Focal lesions of the cerebral cortex generally produce deficits in specific cognitive systems. A detailed listing of such disorders would include much of the subject matter of behavioral neurology. Examples include Broca aphasia from a left frontal lesion, Wernicke aphasia from a left temporal lesion, Gerstmann syndrome (acalculia, left-right confusion, finger agnosia, and agraphia) from a left parietal lesion, visual agnosia or failure to recognize visual objects (usually from bilateral posterior lesions), apraxia from a left parietal lesion, and constructional impairment from a right parietal lesion. Multiple focal lesions can affect cognitive function in a more global fashion, as in the dementias (Chapter 66). Some authorities separate “cortical” dementias such as Alzheimer disease, in which combinations of cortical deficits are common, from “subcortical” dementias, in which mental slowing is the most prominent feature.

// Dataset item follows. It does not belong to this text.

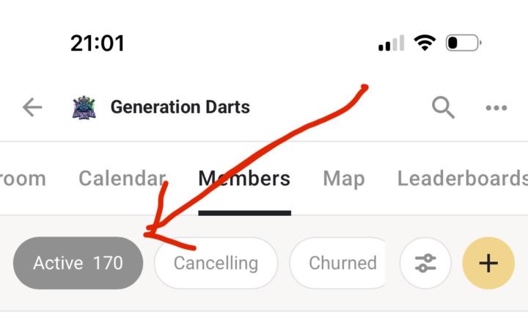Tap the 21:01 clock in the status bar
Viewport: 528px width, 321px height.
click(x=98, y=43)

The frontal lobes are heavily involved in integration of the functions provided by other areas of cortex, and lesions there may affect personality and behavior in the absence of easily discernible deficits of specific cognitive, language, or memory function. In severe form, extensive lesions of the orbitofrontal cortex may leave the individual awake but staring, unable to respond to the environment, a state called akinetic mutism. With lesser lesions, patients with frontal lobe lesions may lose their ability to form mature judgments, reacting impulsively to incoming stimuli in a manner reminiscent of animal behavior. Such patients may be inappropriately frank or disinhibited. A familiar example is the famous case of Phineas Gage, a worker who sustained a severe injury to the frontal lobes. Gage became irritable, impulsive, and so changed in personality that coworkers said he was “no longer Gage.” Bedside neurological testing and even standard neuropsychological tests of patients with frontal lobe damage may reveal normal intelligence except for concrete or idiosyncratic interpretation of proverbs and similarities. Experimentally, subjects with frontal lobe lesions can be shown to have difficulty with sequential processes or shifting of cognitive sets, as tested by the Wisconsin Card Sorting Test or the Category Test of the Halstead-Reitan battery. Luria introduced a simple bedside test of sequential shapes (Fig. 6.1). In contrast to the subtlety of these deficits to the examiner, the patient’s family may state that there is a dramatic change in the patient’s personality.

Fig. 6.1 Luria’s test of alternating sequences.

(Adapted from Luria, A.R., 1969. Frontal lobe syndromes, In: Vynken P., Bruyn, G.W. (Eds.), Handbook of Clinical Neurology, vol. 2, Elsevier, New York. Reprinted with permission from Kirshner, H.S., 2002. Behavioral Neurology: Practical Science of Mind and Brain, second ed. Butterworth Heinemann, Boston.)